* [Exercise]: The data must be given again exactly as written, with all images omitted.

::: Data extracts :::

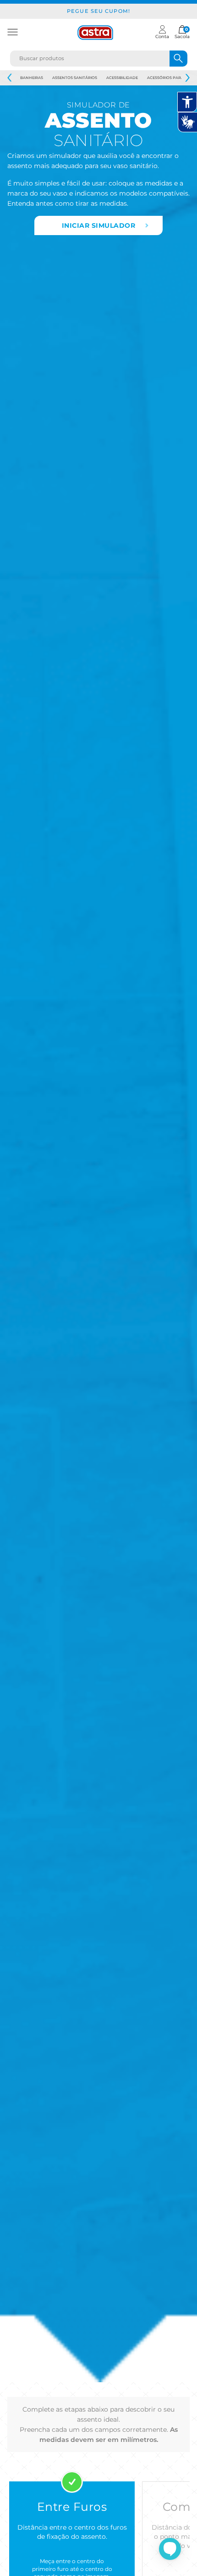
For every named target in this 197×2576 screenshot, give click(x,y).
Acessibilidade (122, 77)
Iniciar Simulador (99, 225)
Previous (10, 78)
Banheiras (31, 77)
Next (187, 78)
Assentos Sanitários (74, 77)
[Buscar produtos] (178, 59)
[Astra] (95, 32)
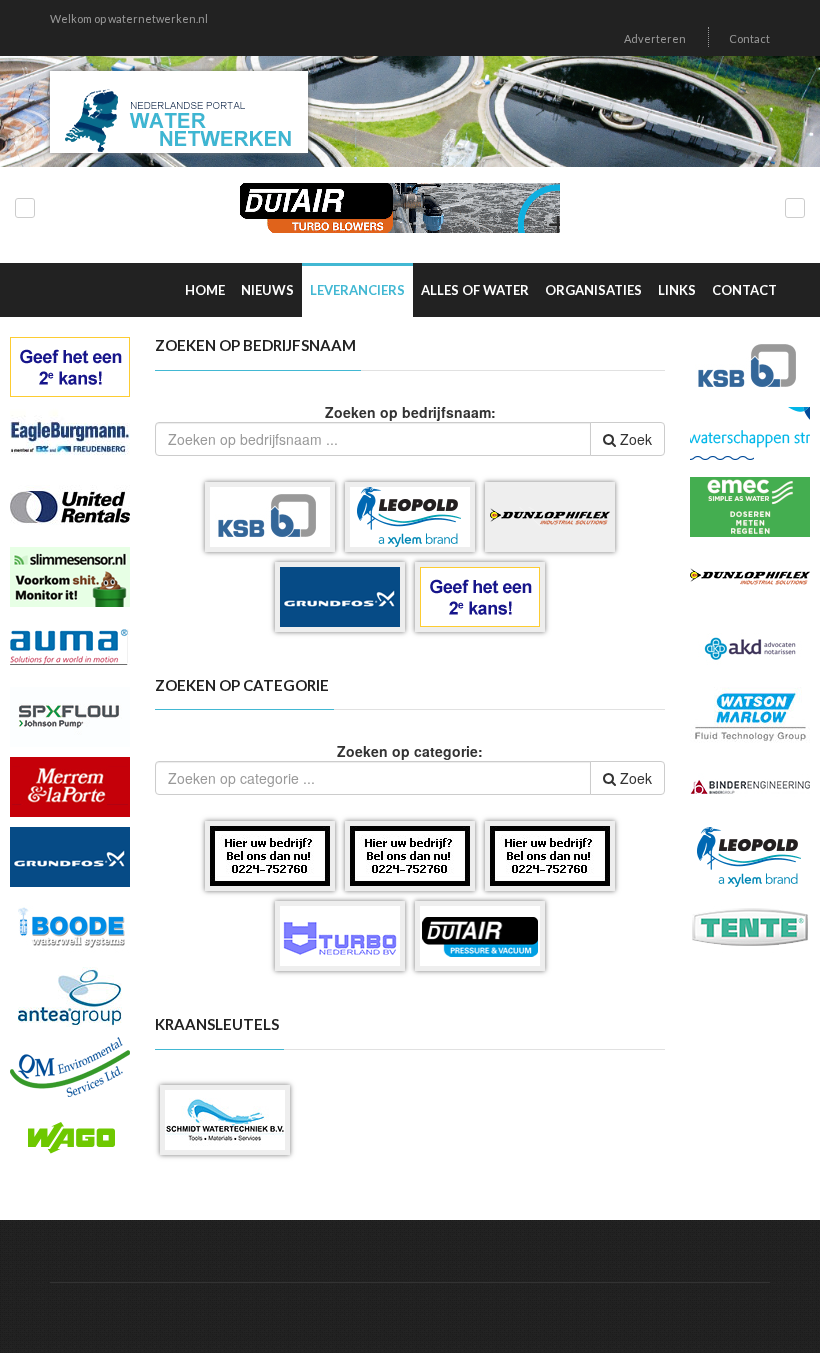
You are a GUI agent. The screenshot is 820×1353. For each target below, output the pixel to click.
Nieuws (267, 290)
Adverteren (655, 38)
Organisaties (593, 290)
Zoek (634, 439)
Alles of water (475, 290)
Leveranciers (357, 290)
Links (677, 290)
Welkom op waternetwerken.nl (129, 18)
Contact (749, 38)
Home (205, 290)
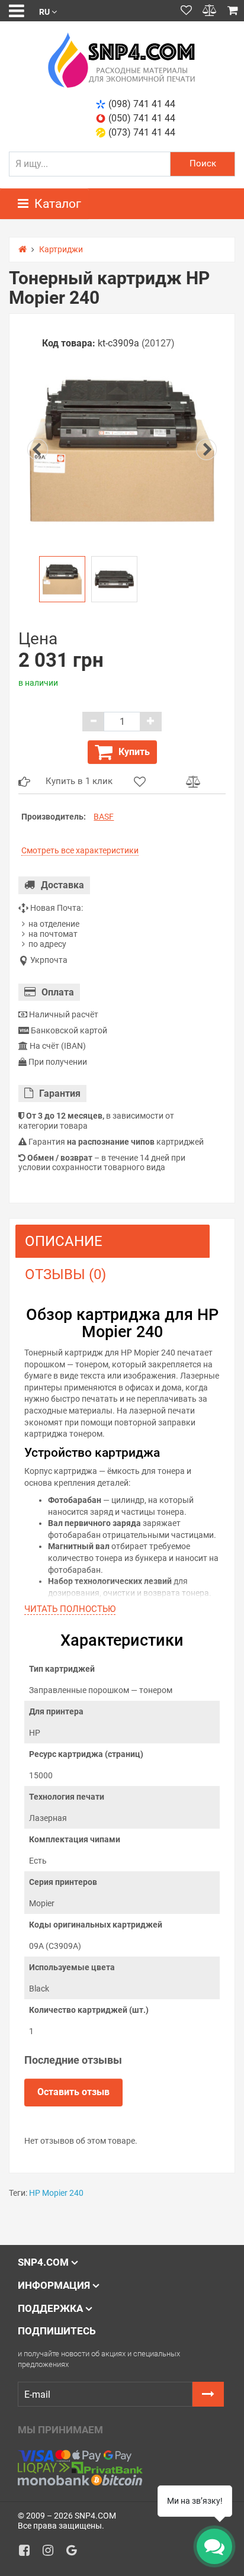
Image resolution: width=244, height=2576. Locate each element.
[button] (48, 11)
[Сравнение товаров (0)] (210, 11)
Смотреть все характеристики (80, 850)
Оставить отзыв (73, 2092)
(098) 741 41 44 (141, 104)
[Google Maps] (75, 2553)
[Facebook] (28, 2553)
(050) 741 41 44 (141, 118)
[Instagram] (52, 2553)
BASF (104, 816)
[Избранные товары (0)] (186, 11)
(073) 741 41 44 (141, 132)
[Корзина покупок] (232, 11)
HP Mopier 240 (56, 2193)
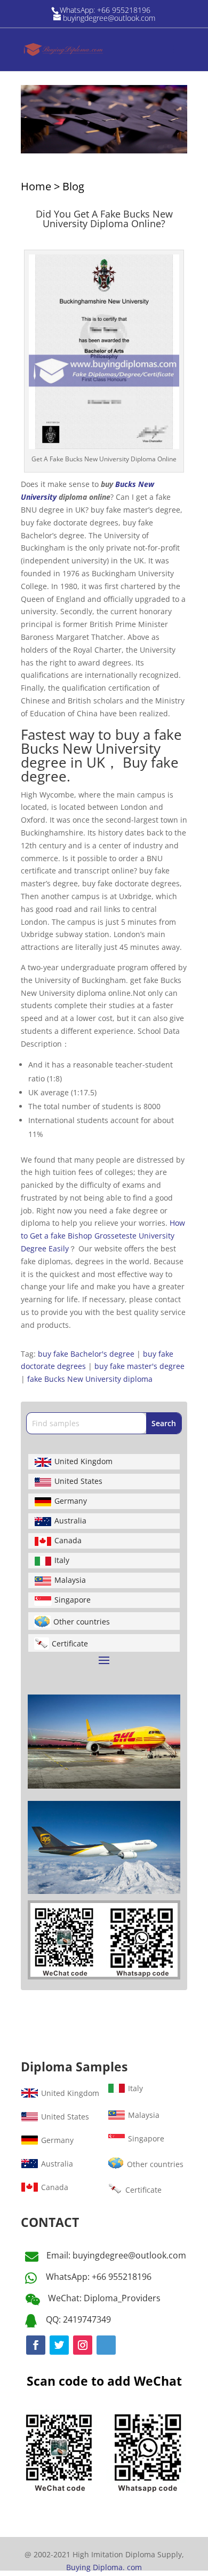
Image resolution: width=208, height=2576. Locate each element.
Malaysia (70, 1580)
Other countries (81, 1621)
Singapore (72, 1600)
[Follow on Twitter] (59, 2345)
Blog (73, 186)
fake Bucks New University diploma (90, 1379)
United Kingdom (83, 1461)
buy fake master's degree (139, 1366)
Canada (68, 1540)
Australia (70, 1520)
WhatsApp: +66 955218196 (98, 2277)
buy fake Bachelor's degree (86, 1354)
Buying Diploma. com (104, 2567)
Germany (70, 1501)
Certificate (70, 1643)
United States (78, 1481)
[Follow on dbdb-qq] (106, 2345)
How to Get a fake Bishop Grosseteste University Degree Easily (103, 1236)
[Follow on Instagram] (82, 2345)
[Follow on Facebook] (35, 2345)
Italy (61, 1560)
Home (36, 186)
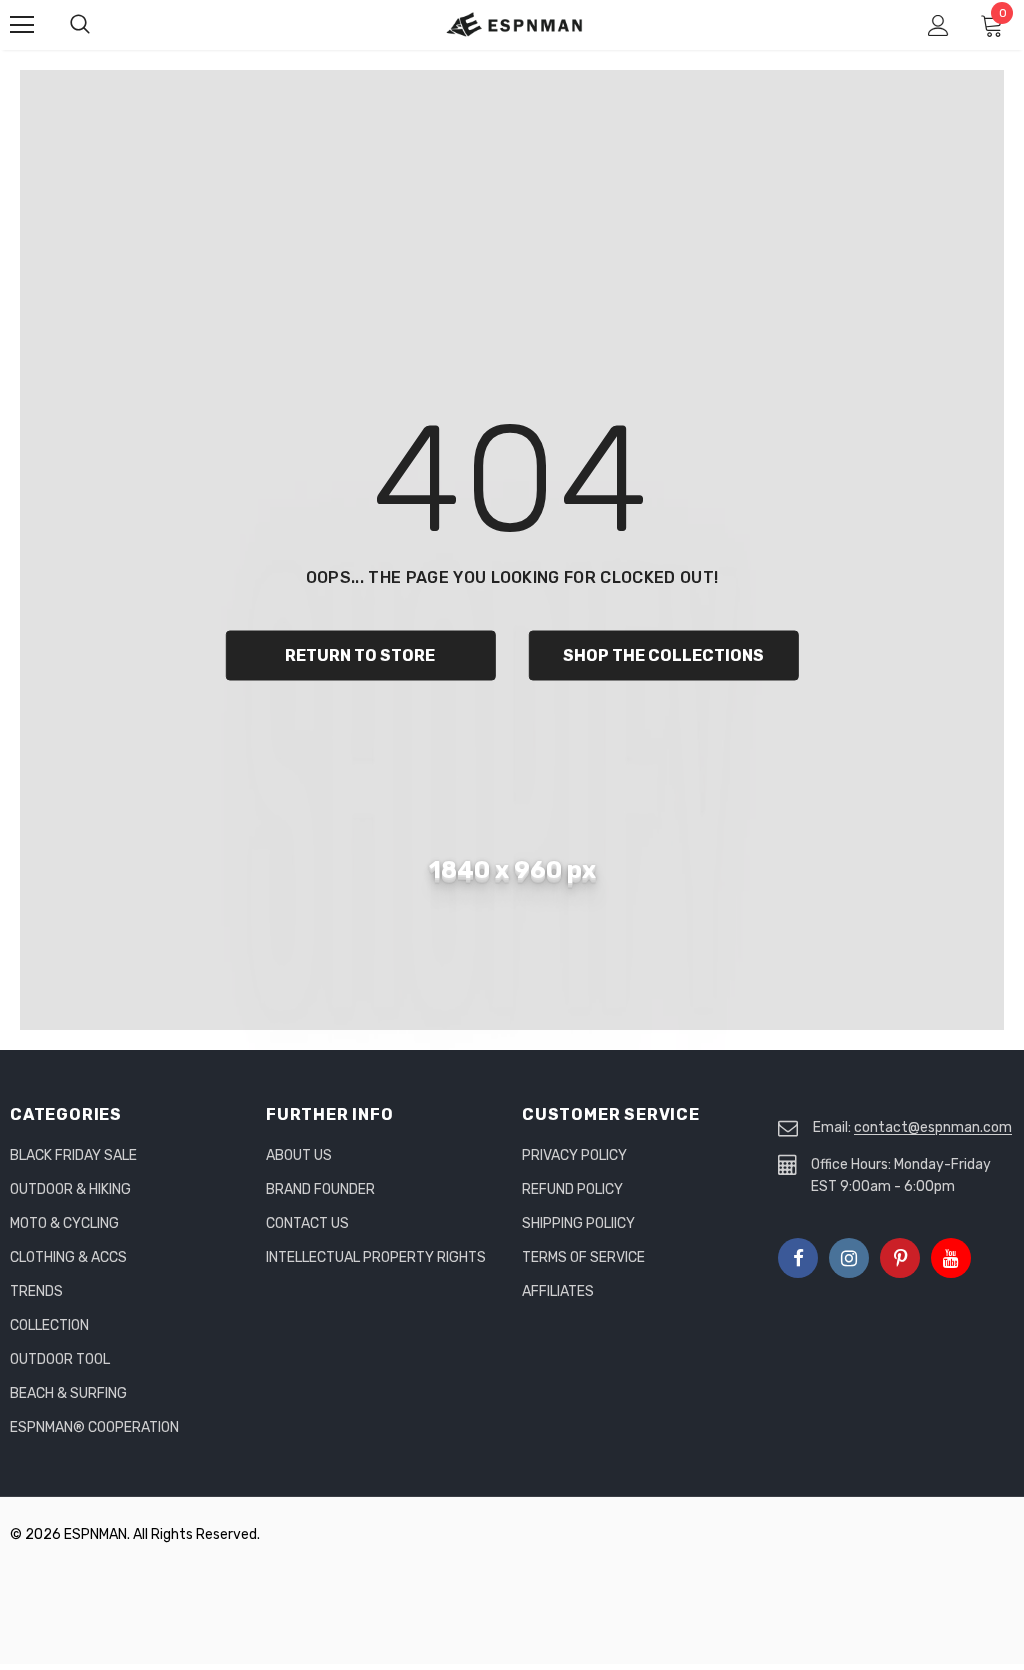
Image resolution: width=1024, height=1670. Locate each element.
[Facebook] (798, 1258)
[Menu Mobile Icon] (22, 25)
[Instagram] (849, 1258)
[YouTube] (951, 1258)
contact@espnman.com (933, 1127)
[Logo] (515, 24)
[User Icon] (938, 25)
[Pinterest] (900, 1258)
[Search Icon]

:::

* [Result of the task]:
For every named target in this 197×2576 screenshot, give click(x,y).
Acessibilidade (122, 77)
Iniciar Simulador (99, 225)
Previous (10, 78)
Banheiras (31, 77)
Next (187, 78)
Assentos Sanitários (74, 77)
[Buscar produtos] (178, 59)
[Astra] (95, 32)
You are a GUI agent. The screenshot is 820×1353. For each target below, output the pixel to click.
Nieuws (267, 290)
Adverteren (655, 38)
Organisaties (593, 290)
Zoek (634, 439)
Alles of water (475, 290)
Leveranciers (357, 290)
Links (677, 290)
Welkom op waternetwerken.nl (129, 18)
Contact (749, 38)
Home (205, 290)
Image resolution: width=244, height=2576. Locate each element.
[button] (48, 11)
[Сравнение товаров (0)] (210, 11)
Смотреть все характеристики (80, 850)
Оставить отзыв (73, 2092)
(098) 741 41 44 (141, 104)
[Google Maps] (75, 2553)
[Facebook] (28, 2553)
(050) 741 41 44 (141, 118)
[Instagram] (52, 2553)
BASF (104, 816)
[Избранные товары (0)] (186, 11)
(073) 741 41 44 (141, 132)
[Корзина покупок] (232, 11)
HP Mopier 240 (56, 2193)
Image resolution: width=208, height=2576. Locate each element.
Malaysia (70, 1580)
Other countries (81, 1621)
Singapore (72, 1600)
[Follow on Twitter] (59, 2345)
Blog (73, 186)
fake Bucks New University diploma (90, 1379)
United Kingdom (83, 1461)
buy fake master's degree (139, 1366)
Canada (68, 1540)
Australia (70, 1520)
WhatsApp: +66 955218196 (98, 2277)
buy fake Bachelor's degree (86, 1354)
Buying Diploma. com (104, 2567)
Germany (70, 1501)
Certificate (70, 1643)
United States (78, 1481)
[Follow on dbdb-qq] (106, 2345)
How to Get a fake Bishop Grosseteste University Degree Easily (103, 1236)
[Follow on Instagram] (82, 2345)
[Follow on Facebook] (35, 2345)
Italy (61, 1560)
Home (36, 186)
Image resolution: width=1024, height=1670. Locate each element.
[Facebook] (798, 1258)
[Menu Mobile Icon] (22, 25)
[Instagram] (849, 1258)
[YouTube] (951, 1258)
contact@espnman.com (933, 1127)
[Logo] (515, 24)
[User Icon] (938, 25)
[Pinterest] (900, 1258)
[Search Icon]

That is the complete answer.